Angefochten wurde lediglich die Höhe der bescheidmäßig festgestellten Einkünfte aus Vermietung und Verpachtung. Begründend wurde - im Wesentlichen - ausgeführt, dass entgegen der Auffassung des belangten Finanzamtes die Begründung des Gutachtens für den Ansatz einer erhöhten AfA sehr wohl ausreichend sei. Dies ergebe sich aus der Formulierung des Gutachtens, in dem als die Restnutzungsdauer beeinflussende Faktoren die Beeinträchtigungen von Fundament und Dach angeführt seien. Da Fundament und Dach zu den wesentlichsten Bestandteilen von Gebäuden gehören, seien derartige Beeinträchtigungen jedenfalls auch für die Nutzungsdauer eines Gebäudes maßgeblich.
Außerdem sei der im Jahr 2017 erfolgte Austausch des Heizkessels nicht als Instandsetzungsaufwand, sondern als Instandhaltungsaufwand zu beurteilen. Dies daher, da der reine Austausch des Heizkessels noch zu keiner wesentlichen Erhöhung des Nutzungswertes des Gebäudes führe. Die Kosten seien daher sofort abzugsfähig.
Im Rahmen der Beschwerdevorentscheidung vom wurde der Beschwerde gegen die Einkommensteuerbescheide 2016 und 2017 zum Teil Folge gegeben. Begründend wurde wie folgt ausgeführt:
[…]
Gemäß § 16 Abs 1 Z 8 lit d EStG können bei Gebäuden, die der Erzielung von Einkünften aus Vermietung und Verpachtung dienen, ohne Nachweis der Nutzungsdauer jährlich 1,5% der Bemessungsgrundlage (lit a bis c) als Absetzung für Abnutzung geltend gemacht werden. Das Gesetz geht daher bei Mietgebäuden grundsätzlich von einer Nutzungsdauer von rund 67 Jahren aus. Diese Nutzungsdauer gilt in gleicher Weise für neu errichtete wie für in gebrauchtem Zustand angeschaffte Gebäude. Ein höherer Afa-Satz (kürzere Nutzungsdauer) kommt - auch wenn das Gebäude in gebrauchtem Zustand angeschafft worden ist bzw in gebrauchtem Zustand erstmalig zur Vermietung verwendet wird - nur dann in Betracht, wenn aufgrund des Bauzustandes eine durch ein Gutachten nachzuweisende kürzere Restnutzungsdauer anzunehmen ist. Eine schlüssige Ermittlung der im Einzelfall anzusetzenden kürzeren Restnutzungsdauer setzt ein Eingehen auf den konkreten Bauzustand des Gebäudes voraus. Enthält ein Gutachten keinen nachvollziehbaren Bezug zwischen Befund und der vom Gutachter angesetzten Restnutzungsdauer, ist es als Nachweis einer geringeren als der gesetzlichen Nutzungsdauer ungeeignet, ohne dass es weiterer Ermittlungsschritte der Behörde bedarf ( 2001/13/0162).

* Gegebenes Material:
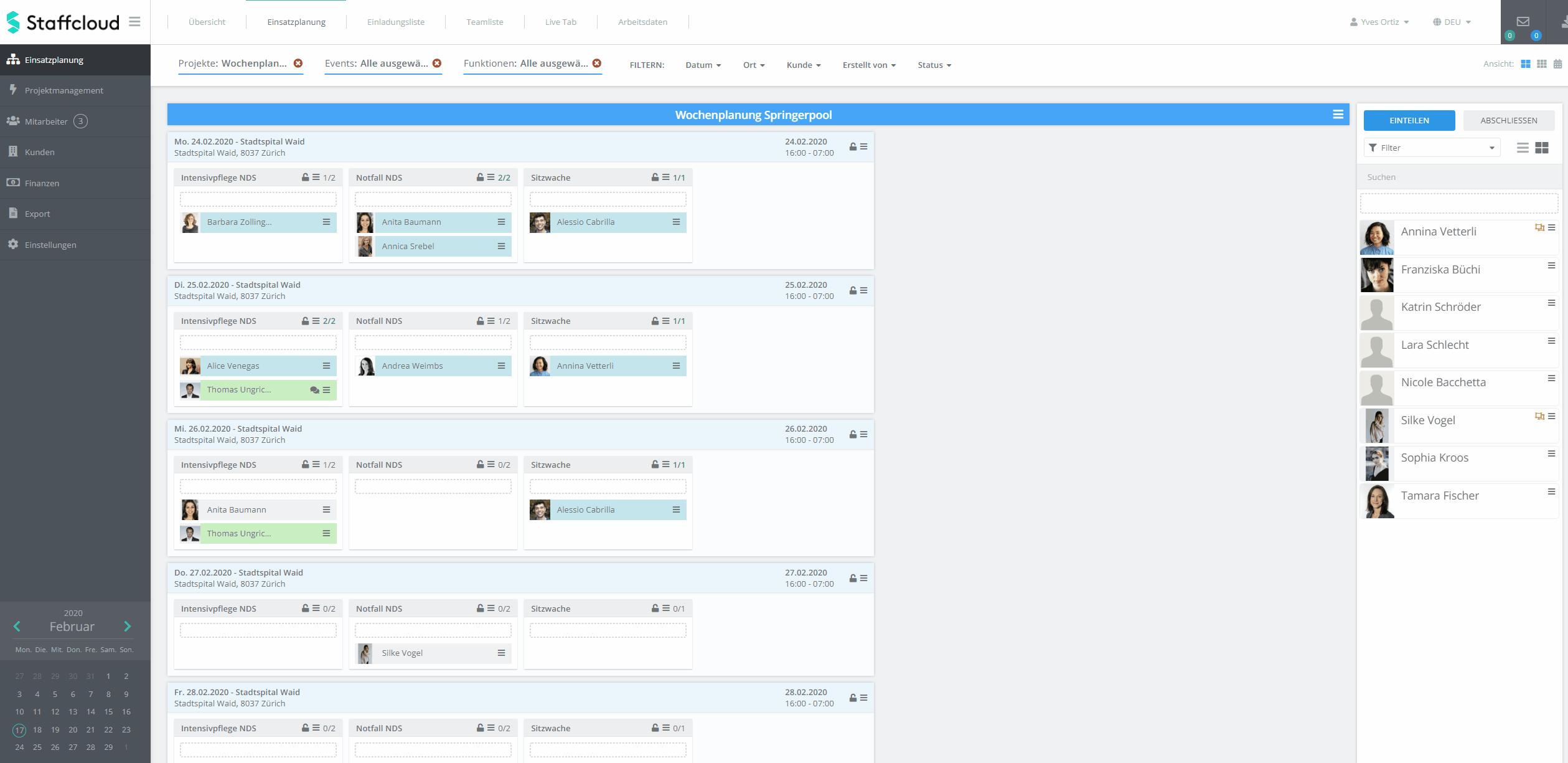Go to next month in the calendar
1568x763 pixels.
[128, 626]
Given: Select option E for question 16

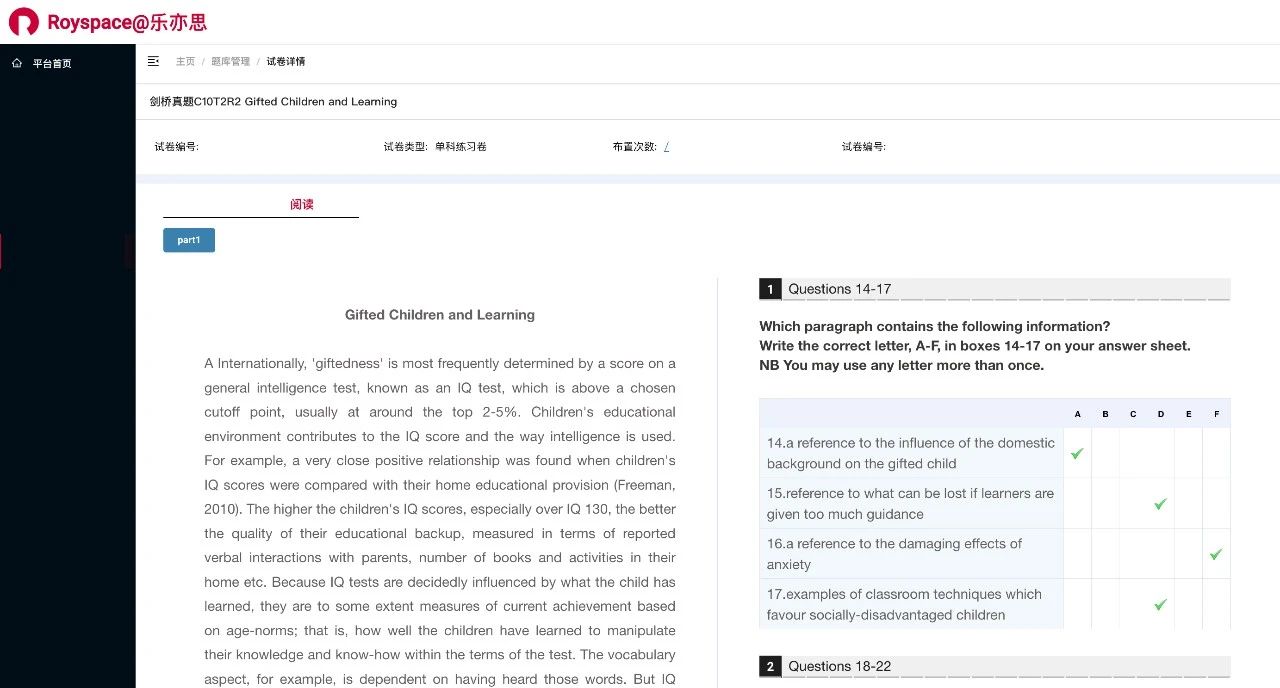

* Was zu tun ist:
Schreibe bitte den Auszug zur Beschwerde über die Einkünfte aus Vermietung und Verpachtung im Anschluss an seinen letzten Satz weiter.

* Ergebnis der Übung:
Im von der Beschwerdewerberin (Bw) vorgelegten Gutachten vom über die Verkehrswertschätzung des vermietungsgegenständlichen Objekts werden hinsichtlich der Restnutzungsdauer zwei Faktoren angeführt. Zu einer Feuchteeinwirkung im Fundamentbereich wird angeführt, dass diese auf Undichtheiten im Fundamentbereich hindeuten. Weiters habe die ansonsten wasserdichte Betonwanne höchstwahrscheinlich aufgrund der Pilotierung und der stetig wechselnden Grundwasserspiegel leichte Setzungen, wodurch Risse in der tragenden Bodenplatte mit zukünftig steigender Tendenz unvermeidbar seien. Inwieweit die Holzpiloten "im Trockenen" seien, sei nicht festgestellt worden. Als zweiter Faktor wird eine Feuchteeinwirkung im Dachbereich angeführt, wobei die Konstruktion mit dem Hartfaserunterdach in Kombination mit der für den damaligen Stand der Technik üblichen Verarbeitung der luftdichten Gebäudehülle, als beeinflussender Faktor für die Durchfeuchtung zu sehen sei. Die Schubrisse im Dachbereich würden auf eine leichte Anfeuchtung der Holzkonstruktion hindeuten, wodurch die gewöhnliche Lebensdauer der tragenden Holzkonstruktion beeinträchtigt sei.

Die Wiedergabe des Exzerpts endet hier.